Monday, November 8, 2010

EduTechDebate: OLPC in South America

As people following this blog or my tweets will know I spent my summer traveling through Uruguay, Paraguay, and Peru to try and get a better understanding of how the One Laptop per Child (OLPC) projects in these countries are going.

Apart from documenting my experiences over on OLPC News, the OLPC (Austria) blog, Flickr, several OLPC and Sugar Labs related mailing lists, this blog, and plenty of tweets I also had an opportunity to share some of my thoughts during talks I gave in Montevideo, Lima, and Washington, D.C.. However the most important component of these documentation efforts awaited me after my return to Austria and have kept me quite busy over the past few weeks.

The result of these efforts is a series of five articles with a total of more than 15,000 words which was posted over on EduTechDebate.org, a discussion platform about ICT for education in developing countries which is sponsored by The World Bank’s infoDev and UNESCO:

OLPC in South America: An Overview of OLPC in Uruguay, Paraguay, and Peru

OLPC in Uruguay: Impressions of Plan Ceibal’s Primary School XO Laptop Saturation

OLPC in Paraguay: Will ParaguayEduca’s XO Laptop Deployment Success Scale?

OLPC in Peru: A Problematic Una Laptop Por Niño Program

OLPC in South America in Context of Deployments Around the World

I thoroughly enjoyed the process of writing these articles as it gave me a chance to reflect upon my experiences, go through all of my notes, look at the photos I had taken, etc.

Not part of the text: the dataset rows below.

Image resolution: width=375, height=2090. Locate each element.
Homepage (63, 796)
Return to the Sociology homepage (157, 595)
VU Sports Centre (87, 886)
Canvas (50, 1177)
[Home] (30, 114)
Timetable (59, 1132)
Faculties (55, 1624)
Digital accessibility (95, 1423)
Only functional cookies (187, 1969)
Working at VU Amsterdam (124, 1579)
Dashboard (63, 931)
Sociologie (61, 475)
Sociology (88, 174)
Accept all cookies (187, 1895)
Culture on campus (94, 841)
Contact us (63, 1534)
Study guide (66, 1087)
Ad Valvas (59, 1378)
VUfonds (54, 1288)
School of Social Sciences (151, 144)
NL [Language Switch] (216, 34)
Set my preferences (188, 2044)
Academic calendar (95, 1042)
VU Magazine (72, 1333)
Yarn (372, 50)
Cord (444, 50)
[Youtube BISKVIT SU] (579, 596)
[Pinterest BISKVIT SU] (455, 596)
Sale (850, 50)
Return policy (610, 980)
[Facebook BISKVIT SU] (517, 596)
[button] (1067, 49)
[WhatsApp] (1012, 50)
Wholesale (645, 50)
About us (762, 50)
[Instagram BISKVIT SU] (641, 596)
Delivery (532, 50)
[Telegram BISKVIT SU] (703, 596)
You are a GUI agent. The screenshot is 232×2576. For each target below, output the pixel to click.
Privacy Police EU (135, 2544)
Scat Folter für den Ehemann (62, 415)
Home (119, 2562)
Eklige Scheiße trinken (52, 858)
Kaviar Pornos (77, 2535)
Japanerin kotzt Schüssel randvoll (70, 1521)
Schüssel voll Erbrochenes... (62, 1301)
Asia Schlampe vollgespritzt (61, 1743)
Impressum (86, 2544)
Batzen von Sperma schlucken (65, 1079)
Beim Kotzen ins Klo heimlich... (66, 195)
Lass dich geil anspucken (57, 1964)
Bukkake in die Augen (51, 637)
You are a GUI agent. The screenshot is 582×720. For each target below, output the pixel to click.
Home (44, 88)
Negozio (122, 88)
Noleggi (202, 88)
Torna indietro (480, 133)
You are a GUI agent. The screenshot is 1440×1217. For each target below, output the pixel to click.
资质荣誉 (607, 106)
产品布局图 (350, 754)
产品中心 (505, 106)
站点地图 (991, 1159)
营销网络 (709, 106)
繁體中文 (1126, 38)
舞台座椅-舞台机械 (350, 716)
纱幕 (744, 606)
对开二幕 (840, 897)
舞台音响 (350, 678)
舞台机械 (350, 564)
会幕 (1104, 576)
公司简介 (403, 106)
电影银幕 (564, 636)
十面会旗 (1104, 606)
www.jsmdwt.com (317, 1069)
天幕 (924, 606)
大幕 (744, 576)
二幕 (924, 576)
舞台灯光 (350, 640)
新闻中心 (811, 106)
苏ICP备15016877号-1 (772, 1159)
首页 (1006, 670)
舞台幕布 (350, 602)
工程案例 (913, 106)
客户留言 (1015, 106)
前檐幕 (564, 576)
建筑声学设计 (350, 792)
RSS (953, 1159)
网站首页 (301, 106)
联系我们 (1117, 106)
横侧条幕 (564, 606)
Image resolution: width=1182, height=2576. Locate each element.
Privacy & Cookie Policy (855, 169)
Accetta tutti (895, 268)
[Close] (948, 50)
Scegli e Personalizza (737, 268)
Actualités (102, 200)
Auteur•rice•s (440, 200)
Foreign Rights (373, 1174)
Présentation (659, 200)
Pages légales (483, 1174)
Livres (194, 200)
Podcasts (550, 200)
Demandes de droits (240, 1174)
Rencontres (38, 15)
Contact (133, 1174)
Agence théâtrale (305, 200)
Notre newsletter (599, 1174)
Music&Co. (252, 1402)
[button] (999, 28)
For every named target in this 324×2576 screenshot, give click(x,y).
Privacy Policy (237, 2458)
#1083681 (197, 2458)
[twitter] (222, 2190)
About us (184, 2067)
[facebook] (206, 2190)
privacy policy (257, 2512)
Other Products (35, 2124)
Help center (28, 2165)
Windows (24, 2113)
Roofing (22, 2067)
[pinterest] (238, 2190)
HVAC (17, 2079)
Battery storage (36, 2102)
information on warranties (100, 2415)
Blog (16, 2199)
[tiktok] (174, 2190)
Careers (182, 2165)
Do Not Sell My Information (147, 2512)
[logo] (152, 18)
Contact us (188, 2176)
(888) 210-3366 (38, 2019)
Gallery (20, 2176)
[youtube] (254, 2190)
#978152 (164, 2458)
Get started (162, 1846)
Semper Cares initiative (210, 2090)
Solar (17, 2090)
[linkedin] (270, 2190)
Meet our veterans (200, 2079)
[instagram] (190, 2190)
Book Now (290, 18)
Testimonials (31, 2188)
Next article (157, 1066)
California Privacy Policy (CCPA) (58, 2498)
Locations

In terms of what happened after the publication of the articles it was particularly interesting to see the reactions to my piece about Peru’s Una laptop por niño. My critical views of the project resulted in a significant pushback by Oscar Becerra (head of DIGETE - the Peruvian Ministry of Education's department which runs Una laptop por niño) who posted a numbered 19-part response to my article in the comments. Combined with two Peruvian media reports which mentioned my article, several discussions threads on Spanish mailing-lists, a Peruvian blogger translating the entire article to Spanish, an honorable (or maybe slightly less so;-) mention in Walter Bender’s Sugar Digest, and a total of 147 comments on the article itself it’s save to say that it created quite a stir and some good discussions.